Postgresql 11 – service doesn’t start

postgresql

I use PG Admin 4 with PostgreSQL 11 for my data. After some kind of crash yesterday, I am not able to start postgresql anymore. I've done some research, but it doesn't look like a localhost, IP address, or port issue.

enter image description here

The log file states (in bold what I think is relevant):

2021-03-21 06:49:36.682 AEDT [11796] LOG:  database system was shut down at 2021-03-20 14:56:05 AEDT
2021-03-21 06:49:36.682 AEDT [11796] LOG:  invalid record length at 5B1/CA7F5900: wanted 24, got 0
2021-03-21 06:49:36.682 AEDT [11796] **LOG:  invalid primary checkpoint record**
2021-03-21 06:49:36.682 AEDT [11796] **PANIC:  could not locate a valid checkpoint record**
2021-03-21 06:49:36.890 AEDT [13136] LOG:  startup process (PID 11796) was terminated by exception 0xC0000409
2021-03-21 06:49:36.890 AEDT [13136] HINT:  See C include file "ntstatus.h" for a description of the hexadecimal value.
2021-03-21 06:49:36.890 AEDT [13136] LOG:  aborting startup due to startup process failure
2021-03-21 06:49:36.898 AEDT [13136] LOG:  database system is shut down

I have checked the postgresql.conf and pg_hba.conf files. They look fine and unchanged (allowing all users, having the right IP address, and port number).

postgresql.conf

# - Connection Settings -

listen_addresses = '*'      # what IP address(es) to listen on;
                    # comma-separated list of addresses;
                    # defaults to '*'; use '*' for all
                    # (change requires restart)
port = 5432             # (change requires restart)
max_connections = 100           # (change requires restart)
#superuser_reserved_connections = 3 # (change requires restart)
#unix_socket_directories = ''   # comma-separated list of directories
                    # (change requires restart)
#unix_socket_group = ''         # (change requires restart)
#unix_socket_permissions = 0777     # begin with 0 to use octal notation
                    # (change requires restart)
#bonjour = off              # advertise server via Bonjour
                    # (change requires restart)
#bonjour_name = ''          # defaults to the computer name
                    # (change requires restart)

# - TCP Keepalives -
# see "man 7 tcp" for details

#tcp_keepalives_idle = 0        # TCP_KEEPIDLE, in seconds;
                    # 0 selects the system default
#tcp_keepalives_interval = 0        # TCP_KEEPINTVL, in seconds;
                    # 0 selects the system default
#tcp_keepalives_count = 0       # TCP_KEEPCNT;
                    # 0 selects the system default

# - Authentication -

#authentication_timeout = 1min      # 1s-600s
#password_encryption = md5      # md5 or scram-sha-256
#db_user_namespace = off

**pg_hba.conf**
# IPv4 local connections:
host    all             all             127.0.0.1/32            md5
# IPv6 local connections:
host    all             all             ::1/128                 md5

My SSD hard drive, which contains the data directory of postgres seems fine (i.e. I can read / write and access all files). In an effort to fix my starting issue, I was trying to run pg_resetwal but unsuccessful because the program did not open although the postgres service stopped.

From the Windows logs:

Waiting for server startup...
LOG:  listening on IPv6 address "::", port 5432
LOG:  listening on IPv4 address "0.0.0.0", port 5432
LOG:  redirecting log output to logging collector process
HINT:  Future log output will appear in directory "log".

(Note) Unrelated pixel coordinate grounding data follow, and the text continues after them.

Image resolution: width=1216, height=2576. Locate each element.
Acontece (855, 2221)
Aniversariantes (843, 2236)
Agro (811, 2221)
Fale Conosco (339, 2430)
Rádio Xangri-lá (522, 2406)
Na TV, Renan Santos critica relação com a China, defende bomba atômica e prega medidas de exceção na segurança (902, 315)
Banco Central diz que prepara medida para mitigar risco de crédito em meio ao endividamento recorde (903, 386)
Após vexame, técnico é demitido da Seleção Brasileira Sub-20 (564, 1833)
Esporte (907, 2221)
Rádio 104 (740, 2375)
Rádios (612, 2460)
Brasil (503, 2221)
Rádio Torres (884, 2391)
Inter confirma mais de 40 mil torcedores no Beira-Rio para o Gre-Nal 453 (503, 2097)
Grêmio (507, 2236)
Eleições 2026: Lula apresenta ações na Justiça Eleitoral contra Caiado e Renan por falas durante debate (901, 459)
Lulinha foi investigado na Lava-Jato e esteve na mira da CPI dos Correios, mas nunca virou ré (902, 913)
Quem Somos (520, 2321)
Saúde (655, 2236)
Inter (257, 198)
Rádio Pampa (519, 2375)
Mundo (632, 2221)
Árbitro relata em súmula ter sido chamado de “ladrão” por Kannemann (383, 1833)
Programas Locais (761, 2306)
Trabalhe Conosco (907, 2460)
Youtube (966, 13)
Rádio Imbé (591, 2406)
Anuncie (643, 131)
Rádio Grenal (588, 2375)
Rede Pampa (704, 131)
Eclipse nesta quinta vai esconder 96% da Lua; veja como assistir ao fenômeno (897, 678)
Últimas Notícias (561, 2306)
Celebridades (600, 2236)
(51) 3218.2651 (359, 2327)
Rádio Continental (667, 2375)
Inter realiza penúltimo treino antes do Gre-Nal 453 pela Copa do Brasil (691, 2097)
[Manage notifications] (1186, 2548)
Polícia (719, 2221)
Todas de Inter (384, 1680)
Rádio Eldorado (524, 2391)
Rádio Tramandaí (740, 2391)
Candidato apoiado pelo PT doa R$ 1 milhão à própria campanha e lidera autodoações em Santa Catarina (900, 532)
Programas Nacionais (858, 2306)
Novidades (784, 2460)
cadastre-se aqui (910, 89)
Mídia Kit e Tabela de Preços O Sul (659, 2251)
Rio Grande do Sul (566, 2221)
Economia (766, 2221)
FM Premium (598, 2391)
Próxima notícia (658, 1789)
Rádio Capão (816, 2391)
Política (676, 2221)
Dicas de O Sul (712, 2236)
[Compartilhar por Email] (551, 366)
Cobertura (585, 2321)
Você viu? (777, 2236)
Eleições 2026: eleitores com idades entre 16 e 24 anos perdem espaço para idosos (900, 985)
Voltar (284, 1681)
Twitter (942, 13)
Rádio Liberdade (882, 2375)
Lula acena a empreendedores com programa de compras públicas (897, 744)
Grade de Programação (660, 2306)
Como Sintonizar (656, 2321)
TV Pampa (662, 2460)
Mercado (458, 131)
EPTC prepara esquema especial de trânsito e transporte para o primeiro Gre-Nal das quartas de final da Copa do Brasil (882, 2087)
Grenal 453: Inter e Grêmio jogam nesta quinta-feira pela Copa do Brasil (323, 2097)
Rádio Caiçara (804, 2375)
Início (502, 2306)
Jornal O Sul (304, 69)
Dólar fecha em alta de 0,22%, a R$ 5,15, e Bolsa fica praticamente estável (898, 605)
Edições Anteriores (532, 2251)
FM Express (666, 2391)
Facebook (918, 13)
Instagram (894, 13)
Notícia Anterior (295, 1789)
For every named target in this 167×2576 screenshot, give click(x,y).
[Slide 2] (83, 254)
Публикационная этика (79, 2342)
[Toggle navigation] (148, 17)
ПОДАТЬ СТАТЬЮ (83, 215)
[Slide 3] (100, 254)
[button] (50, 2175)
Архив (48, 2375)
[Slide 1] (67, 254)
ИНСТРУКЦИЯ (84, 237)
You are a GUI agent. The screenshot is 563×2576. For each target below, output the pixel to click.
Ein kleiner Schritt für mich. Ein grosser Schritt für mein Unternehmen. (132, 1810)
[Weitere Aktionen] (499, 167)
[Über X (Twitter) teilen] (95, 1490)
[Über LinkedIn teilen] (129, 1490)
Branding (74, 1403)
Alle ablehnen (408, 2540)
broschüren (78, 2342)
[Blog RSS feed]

pgAdmin gives me the following (obviouldy I can't start postgresql…):

could not connect to server: Connection refused (0x0000274D/10061) 
Is the server running on host "localhost" (127.0.0.1) and accepting TCP/IP 
connections on port 5432? 

Do you have any idea what could be wrong here? Many thanks!

Best Answer

I'm sorry to have to say to you that it seems like you have corruption in your WAL files. Did you remove some WAL files? If so, copy them back to the WAL directory.

If you don't have the missing WAL files (and I see archiving is disabled, so you likely don't have them), data loss is inevitable.

My suggestion:

  • copy the entire cluster somewhere else (just to be able to restore should you make things worse)
  • use pg_resetwal to try to reset your wals (see documentation here and please read the whole page so you understand that this will lead to data loss)
  • try to start again
  • if it starts, if you don't have checksums enables (it's not the default), pg_dumpall everything (see documentation here) (redirect to /dev/null if it's too big) to check for any data corruption
  • if it does not start, I'm afraid you'll have to rely on backup, making the data loss even worse

I'm so sorry for the bad news...